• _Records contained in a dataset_
......
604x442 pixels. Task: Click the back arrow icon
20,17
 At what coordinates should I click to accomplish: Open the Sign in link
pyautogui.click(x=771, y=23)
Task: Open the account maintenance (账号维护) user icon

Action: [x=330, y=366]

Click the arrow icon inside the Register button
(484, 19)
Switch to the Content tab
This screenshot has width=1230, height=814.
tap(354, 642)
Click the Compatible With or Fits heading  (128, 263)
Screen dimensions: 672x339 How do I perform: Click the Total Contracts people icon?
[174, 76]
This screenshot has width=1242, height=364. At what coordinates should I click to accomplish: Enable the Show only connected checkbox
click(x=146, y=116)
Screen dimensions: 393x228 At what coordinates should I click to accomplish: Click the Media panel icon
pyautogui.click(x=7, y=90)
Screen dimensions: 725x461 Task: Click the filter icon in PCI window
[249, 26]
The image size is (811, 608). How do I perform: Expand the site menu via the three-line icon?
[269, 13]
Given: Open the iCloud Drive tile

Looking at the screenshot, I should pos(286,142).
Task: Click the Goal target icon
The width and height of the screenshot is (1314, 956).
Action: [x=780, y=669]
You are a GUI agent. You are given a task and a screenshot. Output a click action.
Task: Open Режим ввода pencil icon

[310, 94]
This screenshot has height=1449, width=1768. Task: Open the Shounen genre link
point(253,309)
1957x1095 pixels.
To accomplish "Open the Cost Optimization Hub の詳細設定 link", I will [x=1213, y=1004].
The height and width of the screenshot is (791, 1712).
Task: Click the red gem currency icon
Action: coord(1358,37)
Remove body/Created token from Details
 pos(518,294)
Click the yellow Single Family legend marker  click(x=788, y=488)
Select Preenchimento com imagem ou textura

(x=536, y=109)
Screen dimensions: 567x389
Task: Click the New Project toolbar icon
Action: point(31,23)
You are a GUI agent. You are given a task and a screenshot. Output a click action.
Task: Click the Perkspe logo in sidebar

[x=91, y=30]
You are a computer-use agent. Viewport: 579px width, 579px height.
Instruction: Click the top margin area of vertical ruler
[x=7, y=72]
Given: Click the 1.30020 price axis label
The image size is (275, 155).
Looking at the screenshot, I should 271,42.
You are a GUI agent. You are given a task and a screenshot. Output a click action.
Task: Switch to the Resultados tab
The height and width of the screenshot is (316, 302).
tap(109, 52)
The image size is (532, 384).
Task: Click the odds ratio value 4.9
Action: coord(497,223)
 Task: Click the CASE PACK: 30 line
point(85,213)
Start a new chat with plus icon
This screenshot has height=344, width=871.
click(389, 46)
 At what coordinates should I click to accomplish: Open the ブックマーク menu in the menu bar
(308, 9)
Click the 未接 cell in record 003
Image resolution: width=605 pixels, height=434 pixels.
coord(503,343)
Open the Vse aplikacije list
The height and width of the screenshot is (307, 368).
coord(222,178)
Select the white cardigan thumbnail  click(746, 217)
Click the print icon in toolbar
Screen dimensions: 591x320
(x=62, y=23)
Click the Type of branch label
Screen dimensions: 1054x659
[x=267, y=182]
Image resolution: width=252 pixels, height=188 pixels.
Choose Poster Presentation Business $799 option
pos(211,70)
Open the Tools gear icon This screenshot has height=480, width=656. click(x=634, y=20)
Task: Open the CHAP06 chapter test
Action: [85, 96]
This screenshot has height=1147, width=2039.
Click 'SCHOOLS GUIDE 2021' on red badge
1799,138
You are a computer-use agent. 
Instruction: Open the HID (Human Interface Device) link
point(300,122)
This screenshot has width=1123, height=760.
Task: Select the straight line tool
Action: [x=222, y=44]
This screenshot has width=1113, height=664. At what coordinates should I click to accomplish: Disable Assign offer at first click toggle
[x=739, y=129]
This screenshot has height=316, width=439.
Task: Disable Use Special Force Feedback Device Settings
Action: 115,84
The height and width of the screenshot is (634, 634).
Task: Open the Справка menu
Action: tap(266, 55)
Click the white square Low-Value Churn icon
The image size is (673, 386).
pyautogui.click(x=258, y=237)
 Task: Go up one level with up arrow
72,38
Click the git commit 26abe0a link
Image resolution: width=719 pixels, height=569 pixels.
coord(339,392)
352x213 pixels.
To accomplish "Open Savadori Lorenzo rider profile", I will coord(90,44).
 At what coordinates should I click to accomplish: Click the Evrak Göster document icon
......
• _TASK GOAL_
Reproduce the part of the records that opens with the line containing "You are a computer-use agent. Viewport: 579px" and closes with the line containing "Action: [85, 96]", updating "print icon" to "printer icon" and keeping everything else the same.

• _RESPONSE TO THE TASK_
You are a computer-use agent. Viewport: 579px width, 579px height.
Instruction: Click the top margin area of vertical ruler
[x=7, y=72]
Given: Click the 1.30020 price axis label
The image size is (275, 155).
Looking at the screenshot, I should 271,42.
You are a GUI agent. You are given a task and a screenshot. Output a click action.
Task: Switch to the Resultados tab
The height and width of the screenshot is (316, 302).
tap(109, 52)
The image size is (532, 384).
Task: Click the odds ratio value 4.9
Action: coord(497,223)
 Task: Click the CASE PACK: 30 line
point(85,213)
Start a new chat with plus icon
This screenshot has height=344, width=871.
click(389, 46)
 At what coordinates should I click to accomplish: Open the ブックマーク menu in the menu bar
(308, 9)
Click the 未接 cell in record 003
Image resolution: width=605 pixels, height=434 pixels.
coord(503,343)
Open the Vse aplikacije list
The height and width of the screenshot is (307, 368).
coord(222,178)
Select the white cardigan thumbnail  click(746, 217)
Click the printer icon in toolbar
Screen dimensions: 591x320
(x=62, y=23)
Click the Type of branch label
Screen dimensions: 1054x659
[x=267, y=182]
Image resolution: width=252 pixels, height=188 pixels.
Choose Poster Presentation Business $799 option
pos(211,70)
Open the Tools gear icon This screenshot has height=480, width=656. click(x=634, y=20)
Task: Open the CHAP06 chapter test
Action: [85, 96]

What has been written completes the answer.